A complete answer lists every line of the material where the string "filter" occurs.
-- Supplied records follows --
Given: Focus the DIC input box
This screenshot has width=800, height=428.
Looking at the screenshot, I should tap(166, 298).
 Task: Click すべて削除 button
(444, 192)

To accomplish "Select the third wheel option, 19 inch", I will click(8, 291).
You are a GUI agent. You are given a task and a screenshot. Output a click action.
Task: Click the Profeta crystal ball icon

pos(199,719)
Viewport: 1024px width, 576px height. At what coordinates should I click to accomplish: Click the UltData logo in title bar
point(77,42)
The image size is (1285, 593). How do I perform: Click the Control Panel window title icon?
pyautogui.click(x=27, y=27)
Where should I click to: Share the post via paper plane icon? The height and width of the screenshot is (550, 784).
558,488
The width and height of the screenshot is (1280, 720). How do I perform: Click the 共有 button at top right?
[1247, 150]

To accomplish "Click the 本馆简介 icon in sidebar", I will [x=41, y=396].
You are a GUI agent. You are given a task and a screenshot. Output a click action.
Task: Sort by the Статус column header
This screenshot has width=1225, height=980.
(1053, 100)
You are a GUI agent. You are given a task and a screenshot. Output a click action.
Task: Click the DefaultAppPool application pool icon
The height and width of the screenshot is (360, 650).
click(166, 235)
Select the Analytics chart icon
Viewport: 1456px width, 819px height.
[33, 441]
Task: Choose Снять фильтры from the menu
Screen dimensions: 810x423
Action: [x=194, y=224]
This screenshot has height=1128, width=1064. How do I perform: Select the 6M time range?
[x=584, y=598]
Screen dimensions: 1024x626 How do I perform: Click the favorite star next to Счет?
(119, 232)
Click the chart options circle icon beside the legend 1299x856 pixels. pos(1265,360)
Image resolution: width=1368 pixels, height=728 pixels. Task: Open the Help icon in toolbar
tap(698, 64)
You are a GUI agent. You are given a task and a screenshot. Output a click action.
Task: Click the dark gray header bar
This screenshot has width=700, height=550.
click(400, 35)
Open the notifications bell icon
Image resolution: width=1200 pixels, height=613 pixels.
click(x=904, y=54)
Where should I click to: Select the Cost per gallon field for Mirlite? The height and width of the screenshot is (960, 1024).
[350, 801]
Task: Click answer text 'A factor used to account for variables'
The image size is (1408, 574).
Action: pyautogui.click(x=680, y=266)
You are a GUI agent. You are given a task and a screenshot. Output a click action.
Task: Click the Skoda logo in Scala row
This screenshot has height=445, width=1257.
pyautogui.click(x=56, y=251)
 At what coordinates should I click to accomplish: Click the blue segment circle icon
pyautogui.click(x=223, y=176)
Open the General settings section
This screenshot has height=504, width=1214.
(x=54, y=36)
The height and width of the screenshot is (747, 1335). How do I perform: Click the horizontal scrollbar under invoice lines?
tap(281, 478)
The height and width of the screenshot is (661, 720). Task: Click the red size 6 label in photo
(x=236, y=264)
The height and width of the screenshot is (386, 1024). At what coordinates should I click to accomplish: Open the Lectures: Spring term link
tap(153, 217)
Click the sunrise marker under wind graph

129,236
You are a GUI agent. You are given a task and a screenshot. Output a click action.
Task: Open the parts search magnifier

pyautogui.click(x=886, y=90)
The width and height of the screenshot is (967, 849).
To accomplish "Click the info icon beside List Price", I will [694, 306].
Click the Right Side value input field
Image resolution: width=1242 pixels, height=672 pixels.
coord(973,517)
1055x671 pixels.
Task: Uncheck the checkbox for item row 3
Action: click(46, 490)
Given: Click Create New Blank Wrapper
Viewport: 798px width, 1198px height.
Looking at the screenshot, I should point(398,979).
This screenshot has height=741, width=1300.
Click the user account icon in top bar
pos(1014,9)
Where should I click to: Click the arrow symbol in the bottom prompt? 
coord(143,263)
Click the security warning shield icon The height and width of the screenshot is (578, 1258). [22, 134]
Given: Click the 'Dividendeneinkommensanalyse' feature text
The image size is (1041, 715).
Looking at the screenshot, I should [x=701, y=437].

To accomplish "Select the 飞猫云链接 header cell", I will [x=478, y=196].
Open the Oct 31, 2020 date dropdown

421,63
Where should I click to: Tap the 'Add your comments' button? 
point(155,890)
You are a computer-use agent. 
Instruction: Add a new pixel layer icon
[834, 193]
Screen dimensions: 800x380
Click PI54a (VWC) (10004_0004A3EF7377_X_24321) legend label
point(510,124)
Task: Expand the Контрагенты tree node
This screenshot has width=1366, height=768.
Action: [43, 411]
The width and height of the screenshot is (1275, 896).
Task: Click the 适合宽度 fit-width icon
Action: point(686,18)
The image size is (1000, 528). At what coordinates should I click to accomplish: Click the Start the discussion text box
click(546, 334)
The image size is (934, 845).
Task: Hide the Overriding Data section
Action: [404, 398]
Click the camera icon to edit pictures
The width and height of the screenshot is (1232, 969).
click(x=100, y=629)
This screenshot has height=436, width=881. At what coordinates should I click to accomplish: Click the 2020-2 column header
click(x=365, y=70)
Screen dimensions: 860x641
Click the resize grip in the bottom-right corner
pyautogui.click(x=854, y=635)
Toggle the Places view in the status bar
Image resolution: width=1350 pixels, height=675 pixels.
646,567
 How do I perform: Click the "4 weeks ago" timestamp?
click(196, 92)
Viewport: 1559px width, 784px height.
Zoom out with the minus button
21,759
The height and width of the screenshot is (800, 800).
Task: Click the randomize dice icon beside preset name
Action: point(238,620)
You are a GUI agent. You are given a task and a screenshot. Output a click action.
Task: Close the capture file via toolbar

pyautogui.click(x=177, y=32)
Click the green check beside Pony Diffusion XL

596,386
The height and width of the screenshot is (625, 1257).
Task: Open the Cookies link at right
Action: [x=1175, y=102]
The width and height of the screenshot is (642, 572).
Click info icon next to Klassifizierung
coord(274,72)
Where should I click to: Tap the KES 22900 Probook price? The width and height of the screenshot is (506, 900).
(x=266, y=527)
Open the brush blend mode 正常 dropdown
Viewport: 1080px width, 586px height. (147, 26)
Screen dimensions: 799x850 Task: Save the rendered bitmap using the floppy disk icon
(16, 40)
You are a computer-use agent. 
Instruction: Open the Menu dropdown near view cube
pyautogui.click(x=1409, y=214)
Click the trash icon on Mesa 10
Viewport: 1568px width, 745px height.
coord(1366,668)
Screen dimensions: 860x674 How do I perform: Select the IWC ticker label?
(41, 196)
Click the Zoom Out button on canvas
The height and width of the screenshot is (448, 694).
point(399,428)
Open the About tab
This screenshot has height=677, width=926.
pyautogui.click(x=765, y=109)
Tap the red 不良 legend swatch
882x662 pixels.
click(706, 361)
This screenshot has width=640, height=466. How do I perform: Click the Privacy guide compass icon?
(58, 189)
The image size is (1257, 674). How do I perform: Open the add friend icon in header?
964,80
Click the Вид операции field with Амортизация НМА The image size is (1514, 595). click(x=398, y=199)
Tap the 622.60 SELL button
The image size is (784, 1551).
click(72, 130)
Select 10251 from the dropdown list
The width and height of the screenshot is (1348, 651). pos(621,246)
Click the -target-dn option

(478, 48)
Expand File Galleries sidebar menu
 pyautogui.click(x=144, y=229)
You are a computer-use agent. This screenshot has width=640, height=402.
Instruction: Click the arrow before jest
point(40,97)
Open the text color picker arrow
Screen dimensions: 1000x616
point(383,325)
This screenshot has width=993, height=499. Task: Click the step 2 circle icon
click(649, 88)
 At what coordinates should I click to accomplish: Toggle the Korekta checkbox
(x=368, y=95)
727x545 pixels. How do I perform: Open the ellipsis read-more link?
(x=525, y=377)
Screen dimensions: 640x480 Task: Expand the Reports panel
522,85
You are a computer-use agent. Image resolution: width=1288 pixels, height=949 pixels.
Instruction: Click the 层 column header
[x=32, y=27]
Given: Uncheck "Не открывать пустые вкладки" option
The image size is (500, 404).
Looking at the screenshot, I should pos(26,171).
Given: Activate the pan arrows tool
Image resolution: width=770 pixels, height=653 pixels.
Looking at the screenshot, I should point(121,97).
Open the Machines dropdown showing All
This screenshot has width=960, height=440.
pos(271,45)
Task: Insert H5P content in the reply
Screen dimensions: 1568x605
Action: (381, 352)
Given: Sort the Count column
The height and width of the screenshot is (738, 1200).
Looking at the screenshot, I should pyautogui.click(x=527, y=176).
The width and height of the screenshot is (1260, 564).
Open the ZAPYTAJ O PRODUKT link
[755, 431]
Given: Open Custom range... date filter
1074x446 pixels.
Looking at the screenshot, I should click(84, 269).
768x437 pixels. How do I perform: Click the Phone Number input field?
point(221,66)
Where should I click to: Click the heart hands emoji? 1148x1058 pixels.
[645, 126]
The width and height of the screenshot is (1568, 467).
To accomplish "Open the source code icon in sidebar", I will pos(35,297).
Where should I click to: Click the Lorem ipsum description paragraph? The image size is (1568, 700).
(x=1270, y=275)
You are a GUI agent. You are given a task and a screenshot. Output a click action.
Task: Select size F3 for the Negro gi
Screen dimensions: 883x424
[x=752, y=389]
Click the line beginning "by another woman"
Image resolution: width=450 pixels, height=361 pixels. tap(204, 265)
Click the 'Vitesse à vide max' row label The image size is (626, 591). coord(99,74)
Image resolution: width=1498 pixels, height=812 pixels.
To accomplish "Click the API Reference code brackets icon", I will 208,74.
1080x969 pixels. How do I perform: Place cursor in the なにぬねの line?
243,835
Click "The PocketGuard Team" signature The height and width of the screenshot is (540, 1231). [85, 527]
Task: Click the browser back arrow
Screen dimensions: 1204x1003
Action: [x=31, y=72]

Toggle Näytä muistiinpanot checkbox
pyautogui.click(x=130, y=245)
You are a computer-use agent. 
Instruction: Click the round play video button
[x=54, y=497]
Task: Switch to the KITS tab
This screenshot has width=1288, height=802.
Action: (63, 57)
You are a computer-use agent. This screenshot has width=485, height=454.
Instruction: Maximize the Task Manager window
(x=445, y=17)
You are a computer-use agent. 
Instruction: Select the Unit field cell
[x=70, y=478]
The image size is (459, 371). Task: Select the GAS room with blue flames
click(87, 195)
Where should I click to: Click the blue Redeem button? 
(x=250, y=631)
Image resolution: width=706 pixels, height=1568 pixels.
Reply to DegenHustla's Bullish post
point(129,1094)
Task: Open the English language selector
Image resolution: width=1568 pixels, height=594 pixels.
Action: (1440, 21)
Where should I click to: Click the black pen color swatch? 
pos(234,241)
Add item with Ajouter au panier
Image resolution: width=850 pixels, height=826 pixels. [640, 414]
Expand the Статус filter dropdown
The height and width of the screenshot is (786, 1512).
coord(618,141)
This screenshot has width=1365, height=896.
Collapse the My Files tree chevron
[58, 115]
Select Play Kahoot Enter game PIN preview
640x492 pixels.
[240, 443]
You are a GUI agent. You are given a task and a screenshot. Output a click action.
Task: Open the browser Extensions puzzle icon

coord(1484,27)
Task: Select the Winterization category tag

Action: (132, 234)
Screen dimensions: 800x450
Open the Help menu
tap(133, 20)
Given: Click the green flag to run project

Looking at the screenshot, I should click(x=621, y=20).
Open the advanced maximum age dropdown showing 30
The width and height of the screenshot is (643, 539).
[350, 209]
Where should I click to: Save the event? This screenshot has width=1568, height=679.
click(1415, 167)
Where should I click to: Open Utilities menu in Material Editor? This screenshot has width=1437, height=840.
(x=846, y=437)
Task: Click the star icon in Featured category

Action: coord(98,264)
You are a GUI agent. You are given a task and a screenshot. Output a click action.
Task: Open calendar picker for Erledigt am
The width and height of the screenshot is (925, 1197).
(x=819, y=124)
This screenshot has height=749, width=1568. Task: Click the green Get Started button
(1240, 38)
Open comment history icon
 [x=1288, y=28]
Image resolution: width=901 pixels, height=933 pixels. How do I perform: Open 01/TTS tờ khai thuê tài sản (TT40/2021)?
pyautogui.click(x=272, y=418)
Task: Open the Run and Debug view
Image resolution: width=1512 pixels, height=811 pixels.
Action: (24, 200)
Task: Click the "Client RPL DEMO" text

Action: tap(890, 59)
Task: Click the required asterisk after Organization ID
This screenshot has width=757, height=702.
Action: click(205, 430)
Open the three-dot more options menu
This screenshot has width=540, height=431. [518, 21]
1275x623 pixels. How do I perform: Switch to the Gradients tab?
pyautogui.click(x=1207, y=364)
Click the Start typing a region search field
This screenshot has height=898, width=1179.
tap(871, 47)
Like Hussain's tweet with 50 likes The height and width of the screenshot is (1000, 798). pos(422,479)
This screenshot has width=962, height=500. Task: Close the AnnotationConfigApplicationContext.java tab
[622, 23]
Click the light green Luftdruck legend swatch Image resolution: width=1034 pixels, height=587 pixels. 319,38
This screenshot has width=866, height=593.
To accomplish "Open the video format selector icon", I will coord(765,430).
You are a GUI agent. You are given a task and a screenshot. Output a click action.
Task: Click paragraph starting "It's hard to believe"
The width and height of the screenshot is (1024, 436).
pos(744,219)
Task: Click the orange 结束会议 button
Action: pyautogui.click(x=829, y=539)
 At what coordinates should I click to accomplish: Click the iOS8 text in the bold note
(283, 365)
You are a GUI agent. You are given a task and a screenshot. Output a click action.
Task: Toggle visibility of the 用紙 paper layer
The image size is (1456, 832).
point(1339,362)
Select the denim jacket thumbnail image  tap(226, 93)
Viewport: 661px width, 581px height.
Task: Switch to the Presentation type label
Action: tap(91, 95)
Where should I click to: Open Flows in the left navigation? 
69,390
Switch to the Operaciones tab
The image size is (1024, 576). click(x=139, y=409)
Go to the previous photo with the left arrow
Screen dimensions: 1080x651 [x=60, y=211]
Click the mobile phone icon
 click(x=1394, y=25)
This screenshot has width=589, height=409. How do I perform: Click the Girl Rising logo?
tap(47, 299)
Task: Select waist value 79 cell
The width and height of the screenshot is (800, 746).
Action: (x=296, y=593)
-- Supplied records concluded --
● **Reply to the task**:
Given: Open Custom range... date filter
Expand the Статус filter dropdown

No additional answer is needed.